I'm afraid I do tend to deploy the "I know I sound a little irrational, but...." tactic in these circumstances; I don't like saying it, because I know I'm effectively apologising for my personality and I shouldn't, really - but it does often disarm people, so it's slightly the lesser of two evils if it means that I do manage to say what I want to say.
I too think you're being ridiculous for all of the reasons outlined above. The chap obviously likes your DS and unless DS has complained, he obviously likes the attention too.
Maybe you and his father should do more of that kind of thing yourselves
I think that there are some very good opinions on here....justified, sensible and rational.
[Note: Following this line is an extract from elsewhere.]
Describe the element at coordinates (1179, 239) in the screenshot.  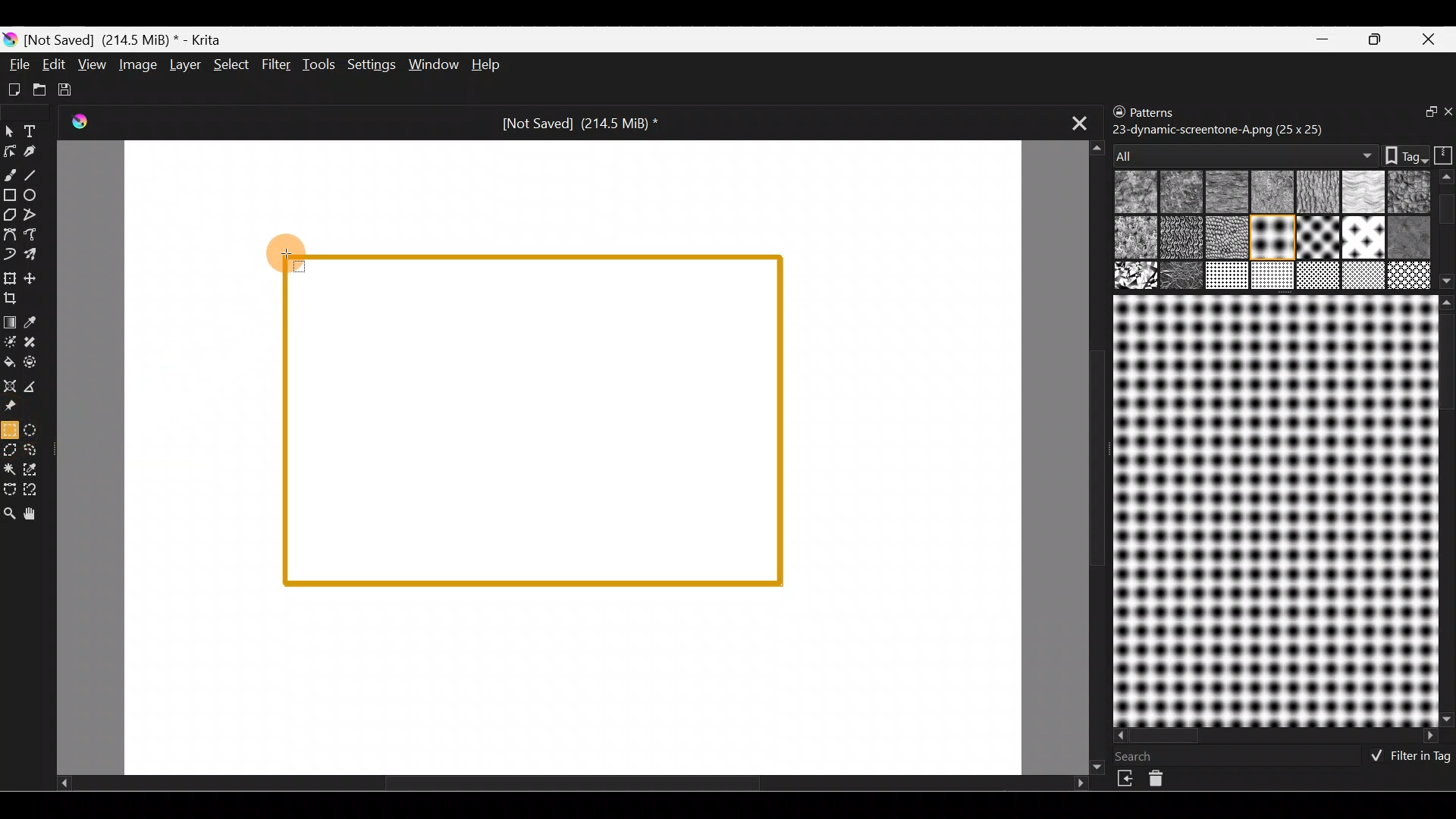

This still doesn't get past the fact that as the mother of a reception aged child, YOU'RE not uncomfortable with this man's physical interaction with your son and hence that is your answer in itself - you need to say something. Do be aware that if it were me on the receiving end, I would then run a mile from your son and would be VERY 'stand-back' and curt from now on.
...but doesn't mean that you shouldn't say something. Your ds, not his or ours!
Agree completely with those above, poor man.
shushpenfold, that's a really good point - OP does need to consider that her DS will not understand why the SAHD's behaviour will change towards him, and only towards him, and that could be confusing. I think it's a shame that she's being told to ignore her own feelings so much, though, while being very clear that children's feelings take reasonable precedence.
*sorry, not very clear... what I mean is, our desire to make sure our children's feelings come first is quite right, but I'd like to think we can aim to not ignore our own feelings in the process. *messy English crisis
In answer to your OP, I think you are being over sensitive, yes.
I am reminded of the parent who complained about the lollipop man high fiving the kids.
Mrs Steptoe, quite, and you also need to acknowledge it might be the end of DS friendship with this boy. The dad might not feel comfy minding them on his own and if the mum is not around to supervise play dates they may not be able to see one another.
I think you should do what makes you feel right, but a) realise you may be perceived as a loon or even making nasty accusations, and that this may spread beyond this family as they may tell other mums what you've said and b) it may harm your DS if he loses a friendship over it.
If you think your discomfort is more important than those factors then say something.